The setup shown in figure \ref{learning setup} is the setup Verleg used, and serves as an example for a typical learning setup, here ``Learner'' is the program that uses the L*-algorithm to generate traces to send to the SUL, these traces are in the form of abstract messages. The learner sends these messages to the mapper, which translates them to concrete packages which are sent to the SUL. A response of the SUL is then converted by the mapper to an abstract message and sent to the learner.

\subsection{Secure Shell} \label{secure shell}

The SSH-protocol uses a client-server structure consisting of three components. These components will be referred to as layers, however note that outer layers do not wrap inner layers, instead messages of different layers are distinguished through their message number. The three components are as follows: 
\begin{itemize}
\item The transport layer protocol. This creates the basis for communication between server and client, providing a key exchange protocol and server authentication. The key exchange protocol is performed through three roundtrips. During the first, both client and server send a KEXINIT message. Then, the client sends a KEX30 message, the server responds with a KEX31 message. Finally, both parties send a NEWKEYS message, which indicates that the keys sent in the second step can be used.

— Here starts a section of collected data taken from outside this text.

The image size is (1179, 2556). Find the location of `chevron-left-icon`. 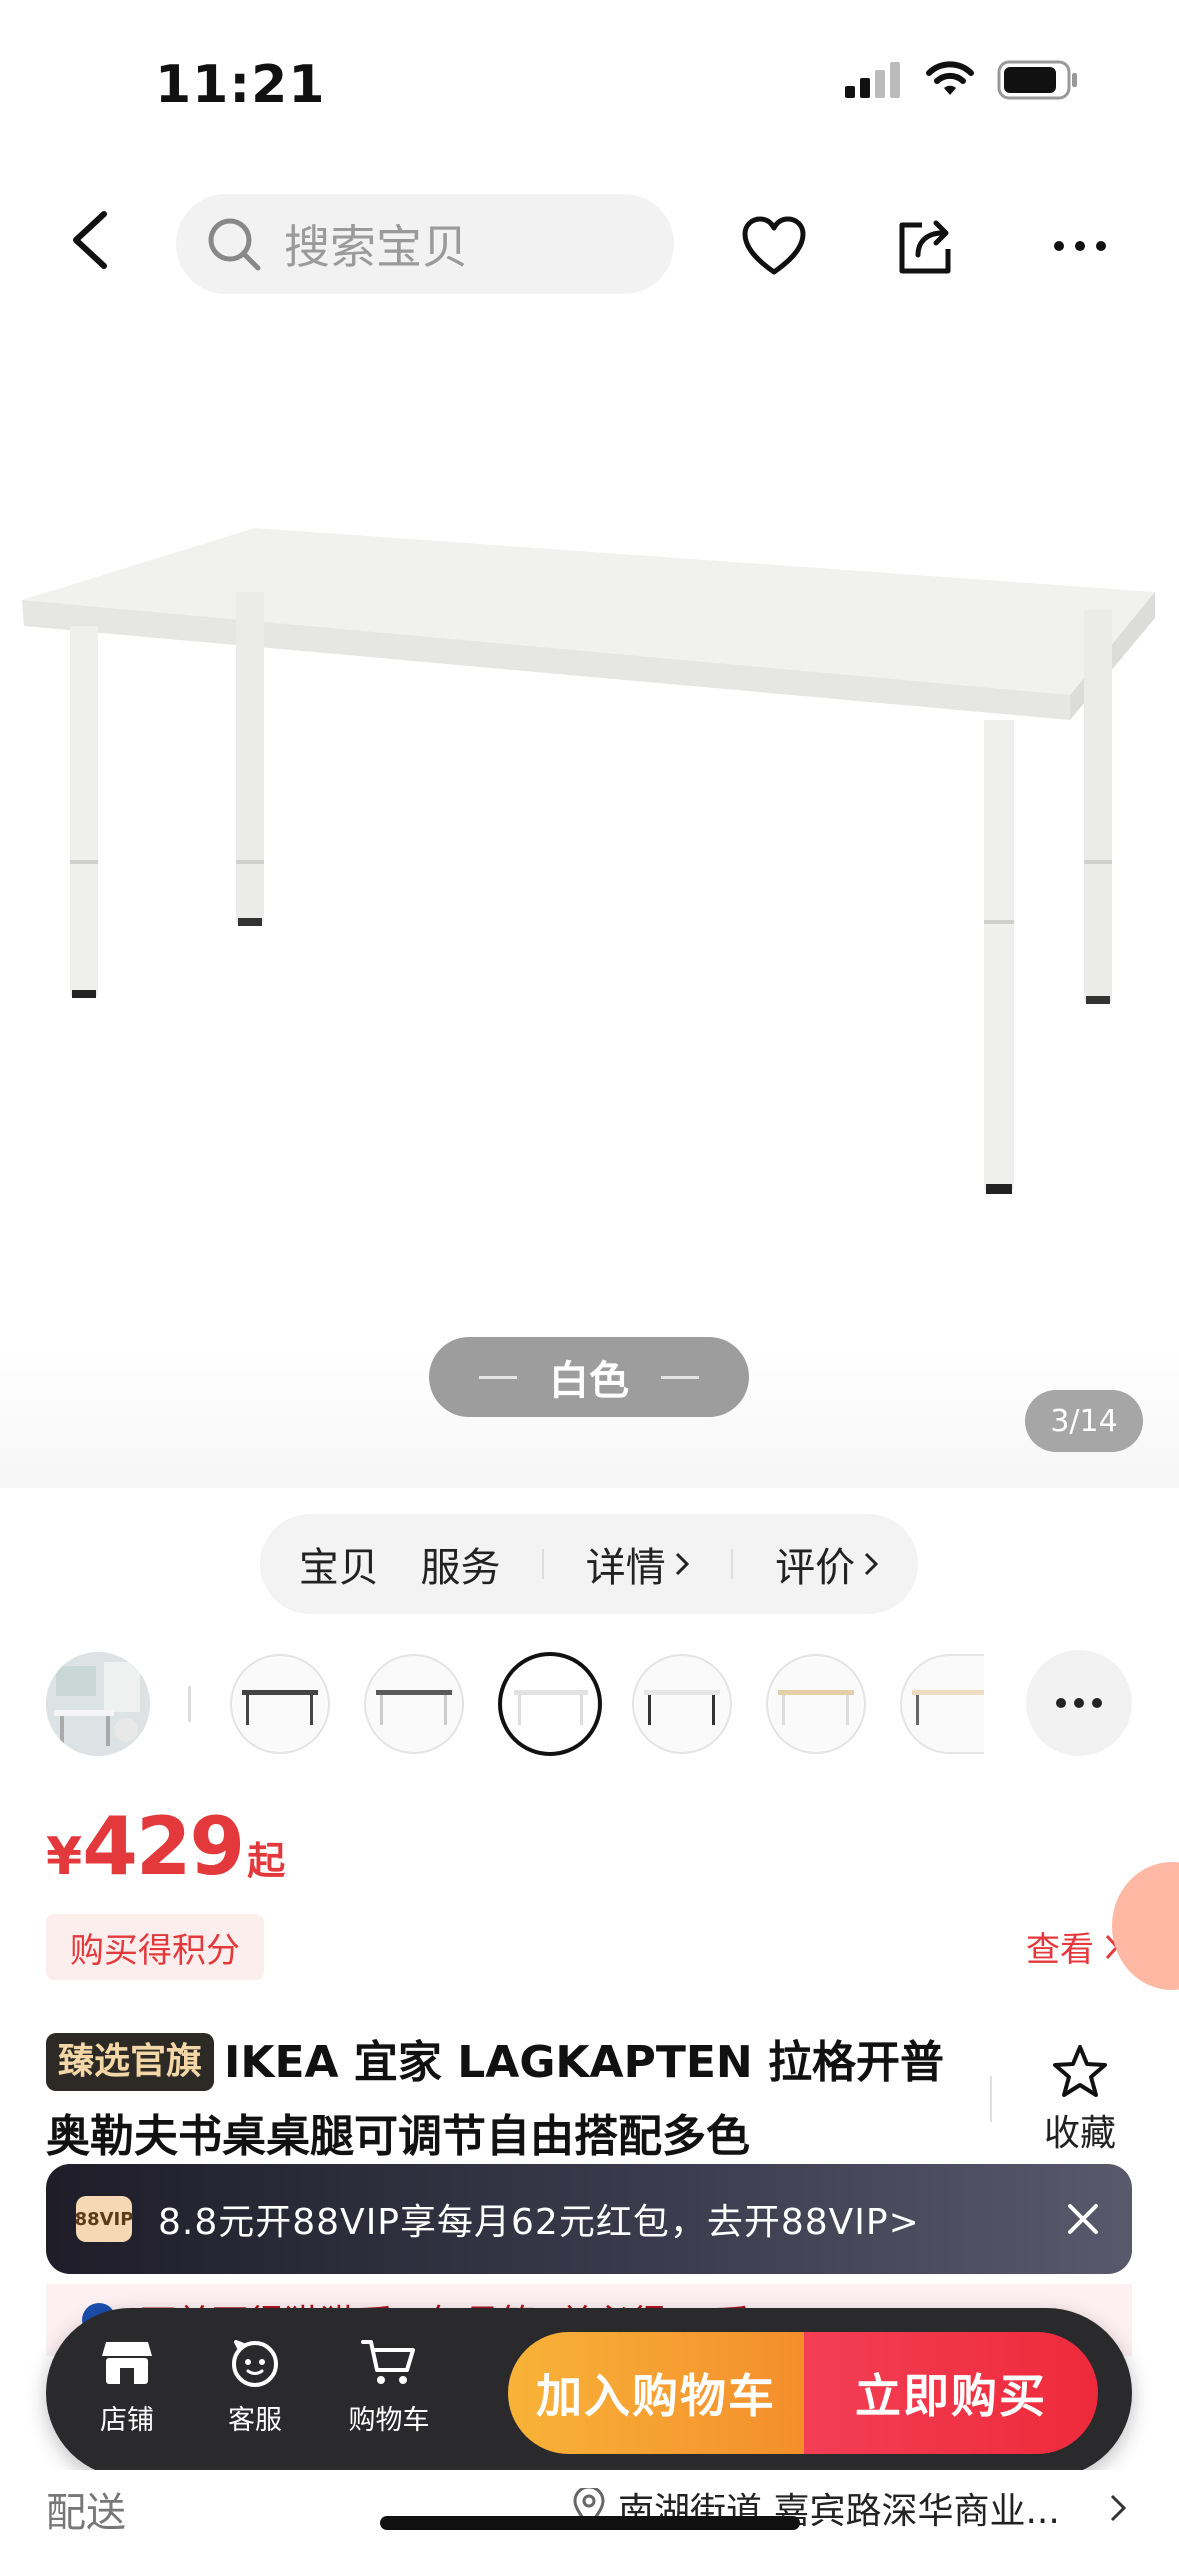

chevron-left-icon is located at coordinates (90, 240).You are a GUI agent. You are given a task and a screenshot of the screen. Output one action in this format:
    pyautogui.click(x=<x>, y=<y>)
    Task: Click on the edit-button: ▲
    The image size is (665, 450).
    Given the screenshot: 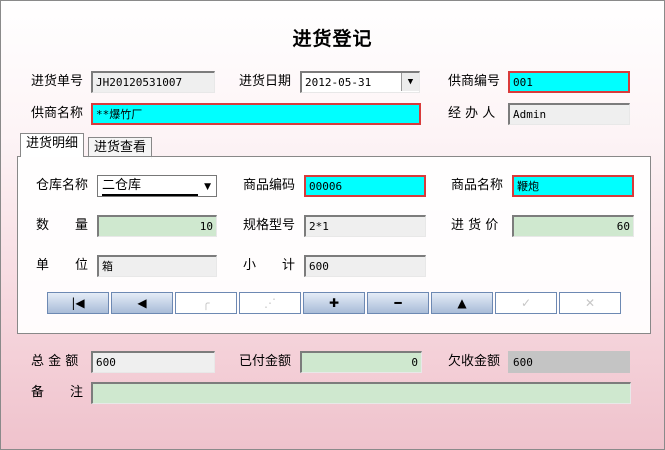 What is the action you would take?
    pyautogui.click(x=462, y=303)
    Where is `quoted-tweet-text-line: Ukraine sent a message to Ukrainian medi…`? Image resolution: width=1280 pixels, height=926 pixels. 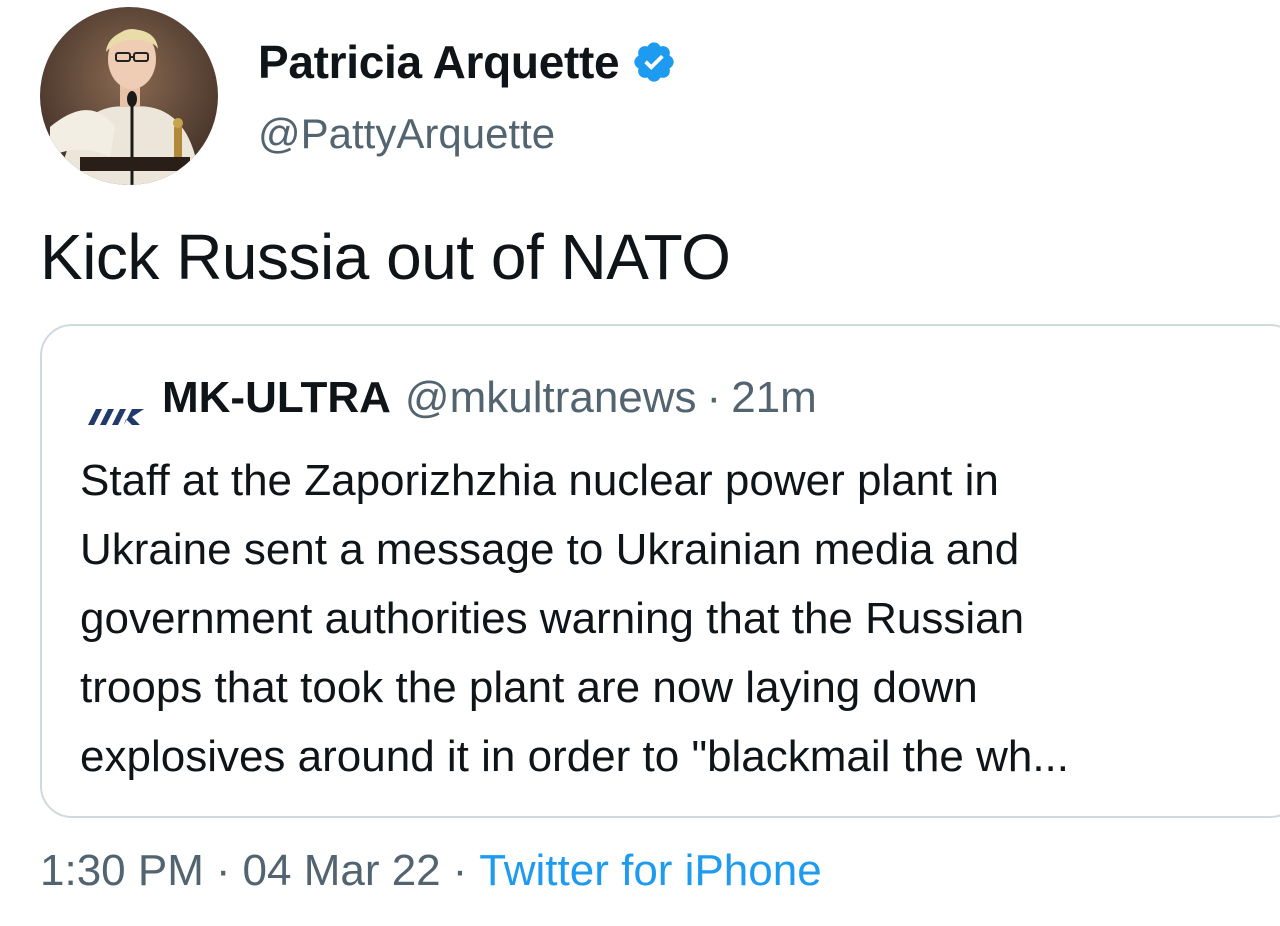
quoted-tweet-text-line: Ukraine sent a message to Ukrainian medi… is located at coordinates (550, 550).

\item The user authentication protocol. This component is used to authenticate a client to the server, for example, through a username and password combination, or through SSH-keys.
\item The connection protocol. This is used to provide different services to the connected client, it can thus multiplex the encrypted channel into different channels. The provided services can be services like file transfer or a remote terminal. Typical messages are requests for opening or closing channels, or requests for earlier named services.